▸ **Exercise requirements**: Copy out each line of the rows below that contains the word "will".

########

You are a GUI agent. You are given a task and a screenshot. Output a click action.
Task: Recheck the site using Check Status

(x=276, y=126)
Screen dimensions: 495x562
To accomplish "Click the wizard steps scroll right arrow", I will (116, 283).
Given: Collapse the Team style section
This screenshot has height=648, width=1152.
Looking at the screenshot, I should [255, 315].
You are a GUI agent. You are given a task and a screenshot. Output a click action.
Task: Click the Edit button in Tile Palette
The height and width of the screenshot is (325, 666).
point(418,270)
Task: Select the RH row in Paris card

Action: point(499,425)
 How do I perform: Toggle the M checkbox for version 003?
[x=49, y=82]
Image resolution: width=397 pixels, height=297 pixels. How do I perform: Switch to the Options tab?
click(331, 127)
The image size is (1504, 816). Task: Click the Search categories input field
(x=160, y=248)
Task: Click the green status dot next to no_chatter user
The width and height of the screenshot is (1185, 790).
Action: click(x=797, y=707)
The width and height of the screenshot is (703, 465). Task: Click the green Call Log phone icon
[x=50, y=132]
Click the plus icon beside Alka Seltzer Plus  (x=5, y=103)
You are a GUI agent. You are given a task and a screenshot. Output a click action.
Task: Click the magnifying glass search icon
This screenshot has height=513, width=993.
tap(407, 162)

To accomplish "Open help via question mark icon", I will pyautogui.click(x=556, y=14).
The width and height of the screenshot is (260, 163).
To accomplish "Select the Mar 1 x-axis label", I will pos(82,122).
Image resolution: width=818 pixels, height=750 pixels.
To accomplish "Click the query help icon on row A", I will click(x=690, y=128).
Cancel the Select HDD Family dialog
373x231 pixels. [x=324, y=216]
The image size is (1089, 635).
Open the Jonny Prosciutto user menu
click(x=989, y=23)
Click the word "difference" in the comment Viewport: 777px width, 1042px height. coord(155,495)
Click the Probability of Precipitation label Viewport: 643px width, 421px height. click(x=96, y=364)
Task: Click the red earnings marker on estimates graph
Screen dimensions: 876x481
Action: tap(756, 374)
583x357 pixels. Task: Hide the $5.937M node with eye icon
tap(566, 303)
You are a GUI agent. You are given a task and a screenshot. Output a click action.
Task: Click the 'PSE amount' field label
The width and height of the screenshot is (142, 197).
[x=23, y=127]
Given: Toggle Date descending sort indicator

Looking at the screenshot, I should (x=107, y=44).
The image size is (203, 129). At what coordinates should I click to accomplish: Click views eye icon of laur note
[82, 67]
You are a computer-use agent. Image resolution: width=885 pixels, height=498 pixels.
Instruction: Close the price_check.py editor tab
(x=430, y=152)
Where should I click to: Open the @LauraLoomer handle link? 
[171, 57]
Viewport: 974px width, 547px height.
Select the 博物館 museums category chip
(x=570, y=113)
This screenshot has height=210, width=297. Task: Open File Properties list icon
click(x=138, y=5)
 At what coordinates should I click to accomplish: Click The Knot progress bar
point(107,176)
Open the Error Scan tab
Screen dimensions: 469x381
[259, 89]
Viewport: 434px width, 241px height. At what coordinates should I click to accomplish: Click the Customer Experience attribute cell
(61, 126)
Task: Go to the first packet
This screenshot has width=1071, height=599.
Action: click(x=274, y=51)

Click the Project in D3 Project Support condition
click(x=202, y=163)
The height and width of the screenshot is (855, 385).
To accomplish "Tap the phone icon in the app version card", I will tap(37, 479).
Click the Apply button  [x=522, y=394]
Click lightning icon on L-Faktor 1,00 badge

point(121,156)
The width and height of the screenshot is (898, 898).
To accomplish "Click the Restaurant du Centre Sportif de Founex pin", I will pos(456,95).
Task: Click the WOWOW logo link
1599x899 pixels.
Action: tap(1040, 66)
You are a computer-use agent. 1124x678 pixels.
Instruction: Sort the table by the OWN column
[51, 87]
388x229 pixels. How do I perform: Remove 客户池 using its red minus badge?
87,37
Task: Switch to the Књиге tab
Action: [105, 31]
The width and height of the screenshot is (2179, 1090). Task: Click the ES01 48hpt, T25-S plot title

########

▸ **Output of the task**:
To accomplish "Click the wizard steps scroll right arrow", I will (116, 283).
To accomplish "Open help via question mark icon", I will pyautogui.click(x=556, y=14).
To accomplish "Select the Mar 1 x-axis label", I will pos(82,122).
To accomplish "Click the query help icon on row A", I will click(x=690, y=128).
To accomplish "Tap the phone icon in the app version card", I will tap(37, 479).
To accomplish "Click the Restaurant du Centre Sportif de Founex pin", I will pos(456,95).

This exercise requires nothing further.